My brandied cherries didn´t turn out very nice the last time I tried (around Christmas last year). They lost almost all their color and taste to the brandy and rum and became a pale white – almost zombie cherry like. Probably I had too much alcohol and very little sugar in the mix. The liquid from the jar is awesome though! NOTE: I didn´t use any of these recipes.

For a while I’ve been willing to try these recipes, but I guess I’ll have to wait until around Christmas again, since any other time in the year the cherries are pretty hard to find around here.

Let us know which one you liked the best!

~Sonja~ said...

Great idea, Tony - I'll have to give that a try too. I love more excuses to buy cherries! And sorry you can't find them this time of year - they're plentiful here right now (but won't be around Christmas).

I am continuing to taste & compare, and will report back.


Anonymous said...

Sonja, I've had cherry pits sitting in grain alcohol for a month to make a bitters. I'm going to let it go for another month or so to get the intensity I'm looking for. My unsolicited advice: be patient.

Carolyn said...

Hi Sonja!

This is Carolyn, your biggest fan in San Francisco. Hope you'll be out this way again soon.
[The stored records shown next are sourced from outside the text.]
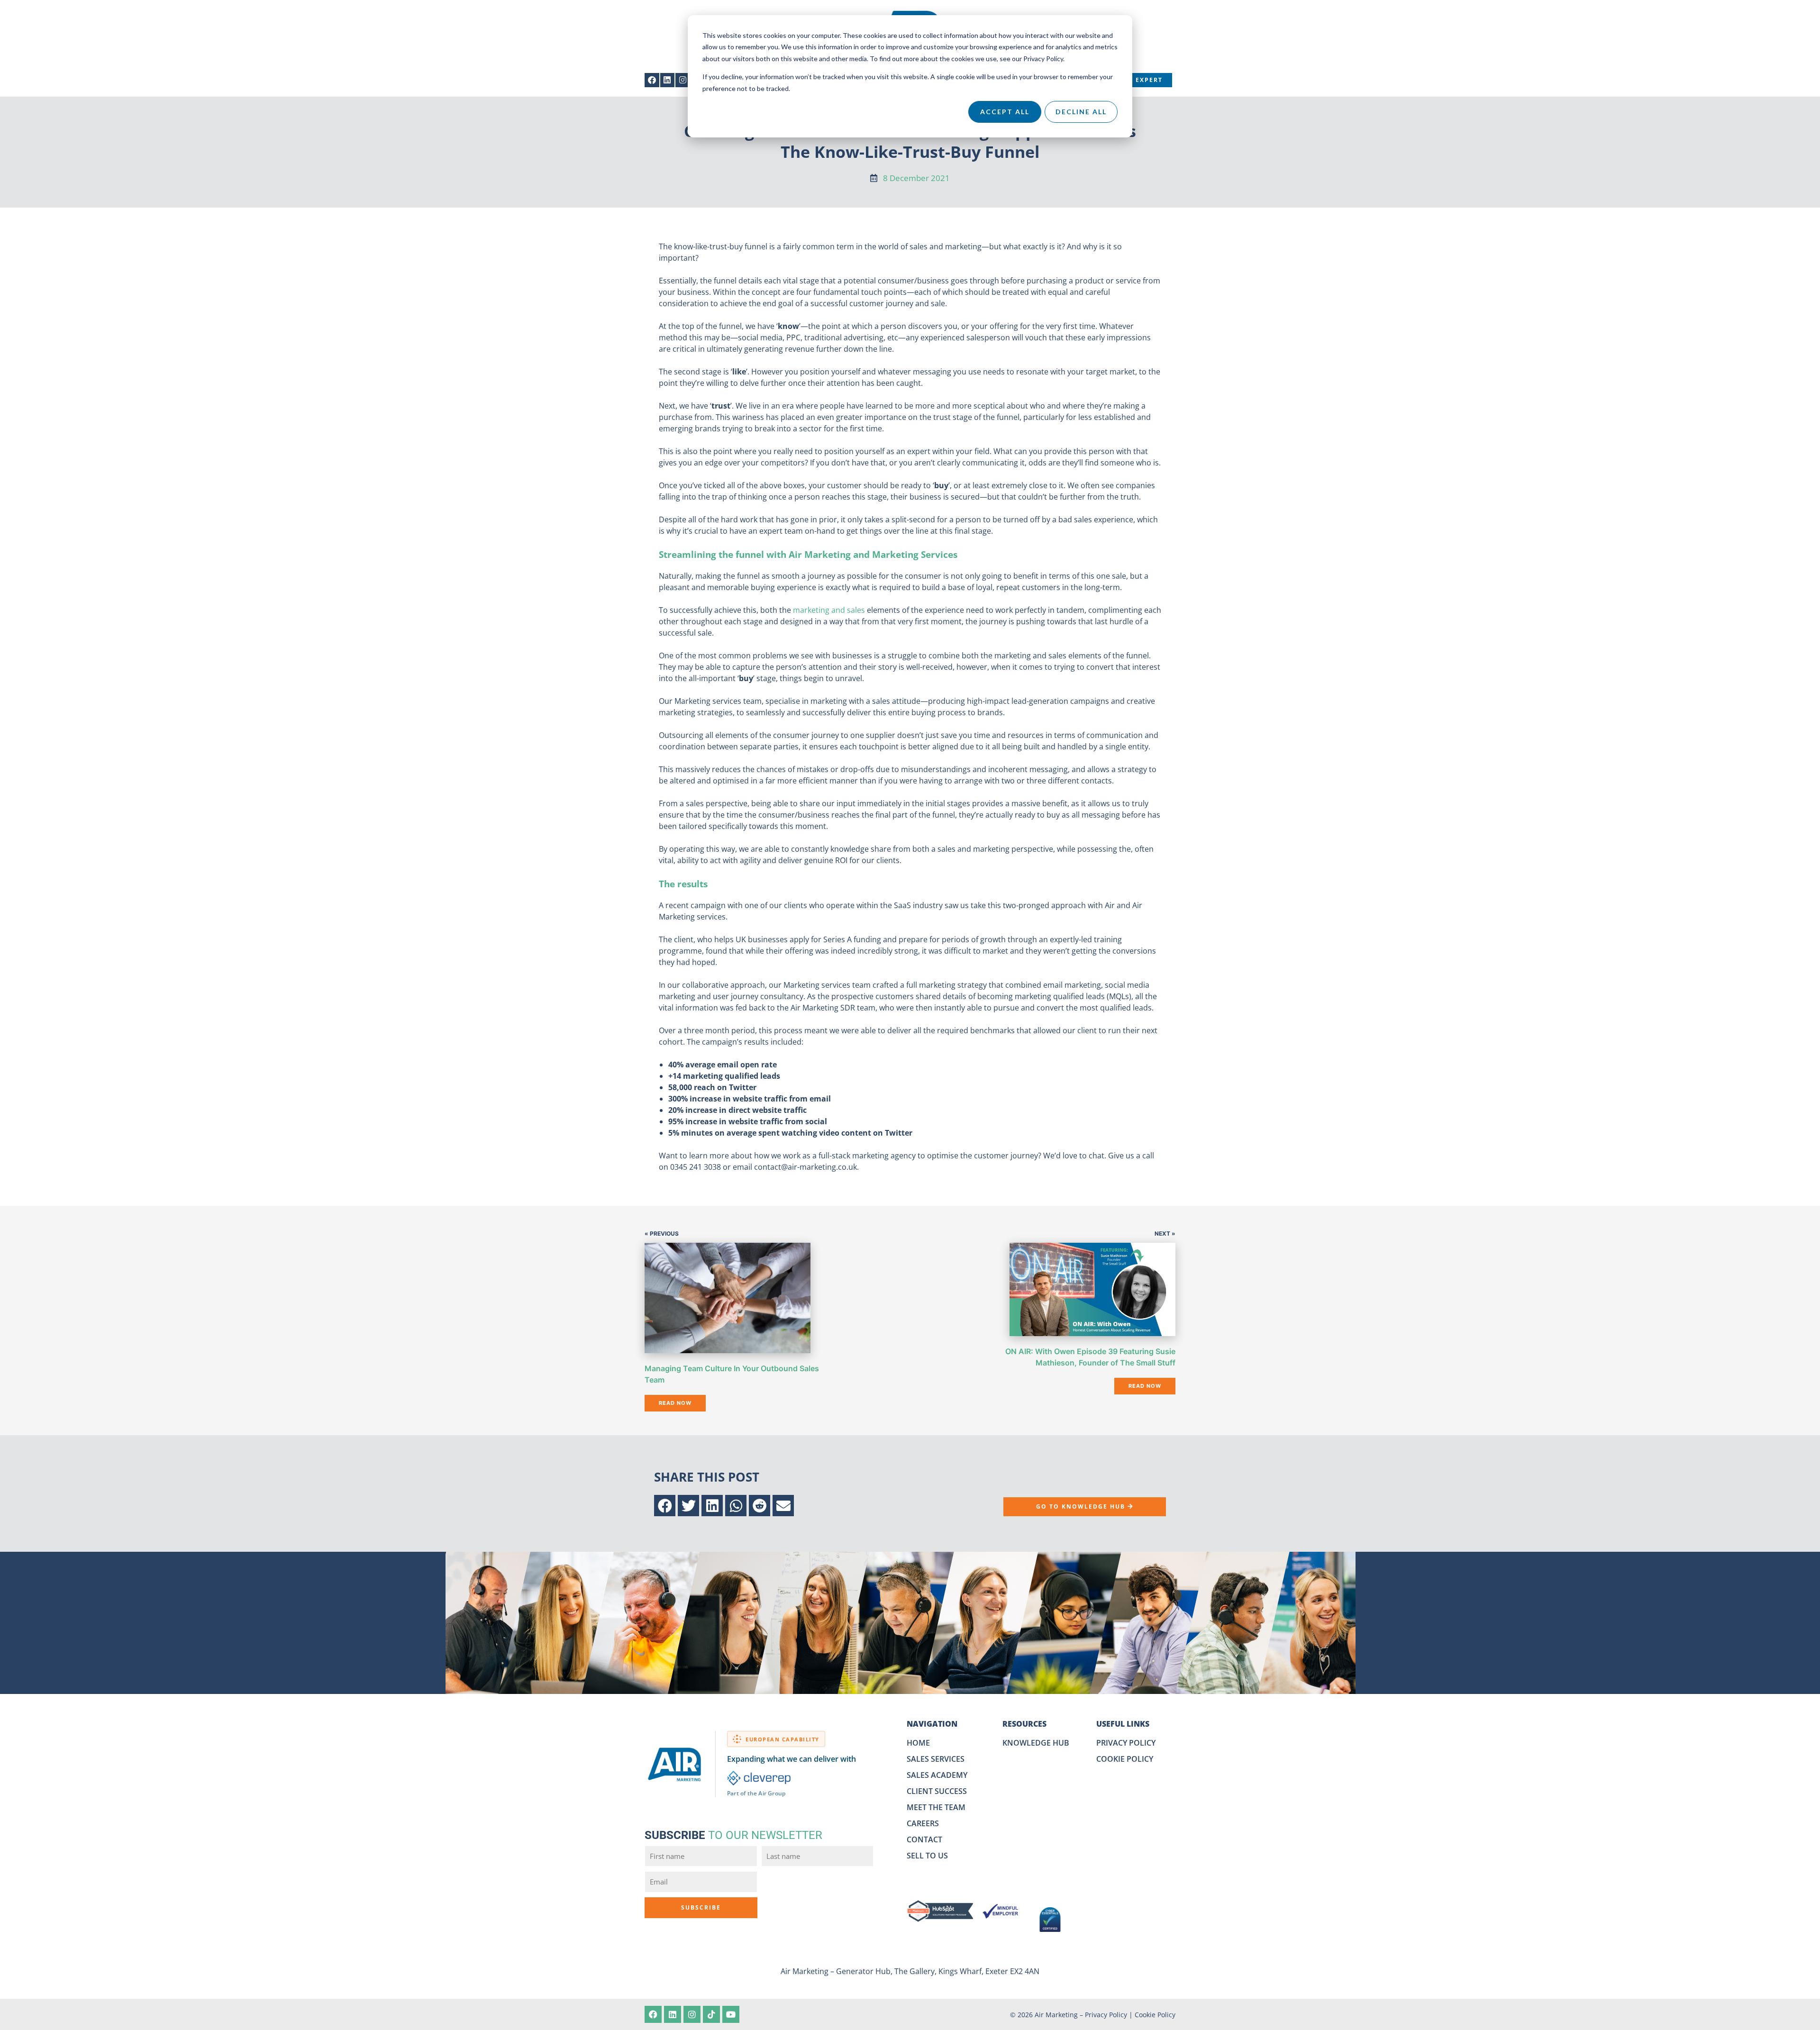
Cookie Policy (1155, 2014)
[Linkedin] (667, 80)
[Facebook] (652, 80)
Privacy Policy (1106, 2014)
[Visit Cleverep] (759, 1778)
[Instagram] (682, 80)
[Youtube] (730, 2014)
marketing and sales (829, 610)
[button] (664, 1505)
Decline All (1081, 112)
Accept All (1004, 112)
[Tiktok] (711, 2014)
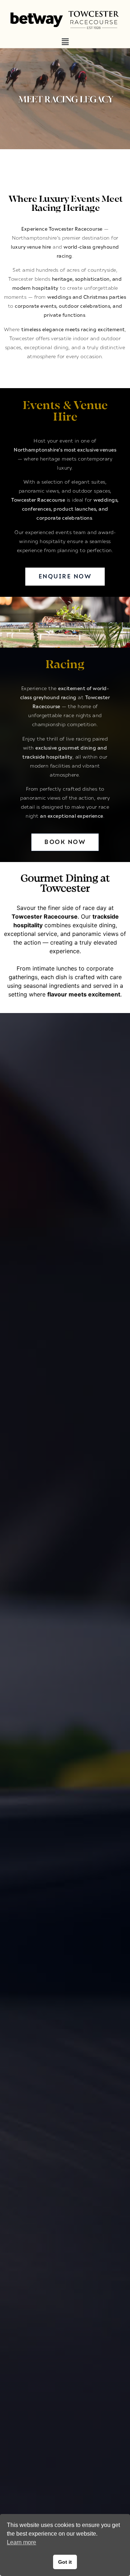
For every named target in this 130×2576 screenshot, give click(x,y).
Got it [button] (65, 2562)
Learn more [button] (21, 2542)
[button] (65, 42)
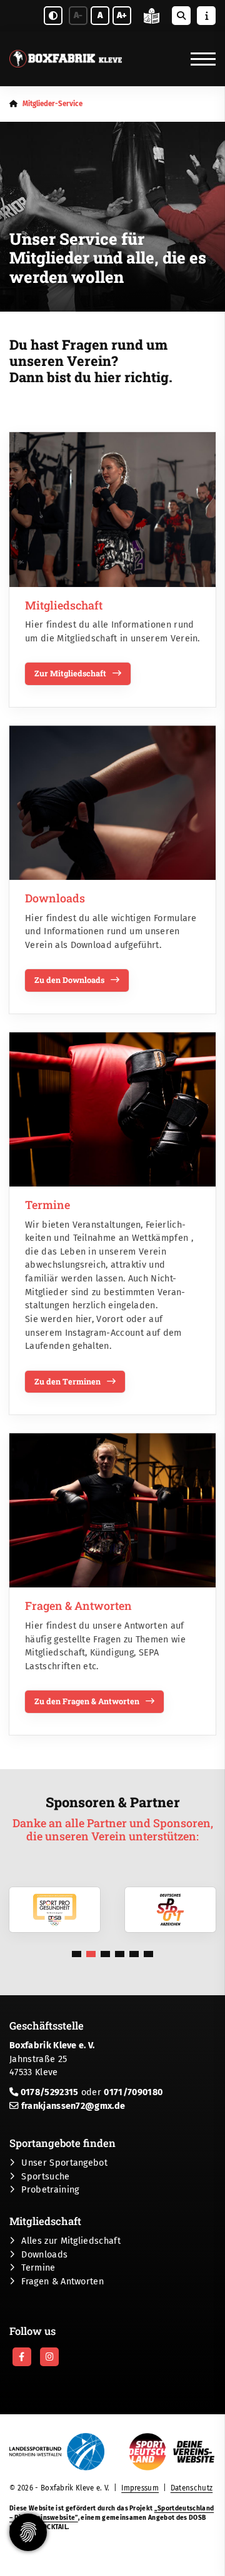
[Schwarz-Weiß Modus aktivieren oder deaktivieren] (53, 15)
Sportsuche (45, 2176)
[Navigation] (198, 58)
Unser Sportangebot (64, 2163)
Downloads (44, 2254)
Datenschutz (192, 2488)
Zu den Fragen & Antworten (86, 1701)
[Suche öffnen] (181, 15)
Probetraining (50, 2189)
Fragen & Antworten (62, 2281)
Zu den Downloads (69, 980)
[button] (76, 1954)
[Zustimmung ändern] (28, 2532)
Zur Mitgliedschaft (70, 673)
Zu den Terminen (67, 1381)
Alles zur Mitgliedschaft (71, 2241)
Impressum (140, 2488)
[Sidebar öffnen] (206, 15)
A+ (122, 15)
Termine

Anyway, just wondering - how long do these cherries keep in the fridge? Does the booze preserve them enough for a long shelf life?

~Sonja~ said...

Hi Carolyn! Nice to see you here!

The cherries should keep in the fridge for a couple of months, as long as they are submerged fully in the liquid. I am still enjoying the rummed cherries I made with the first sour cherries of the season, as well as a batch made with sweet cherries the week after. I have a batch of brandied cherries that are still really good, from when I wrote this post.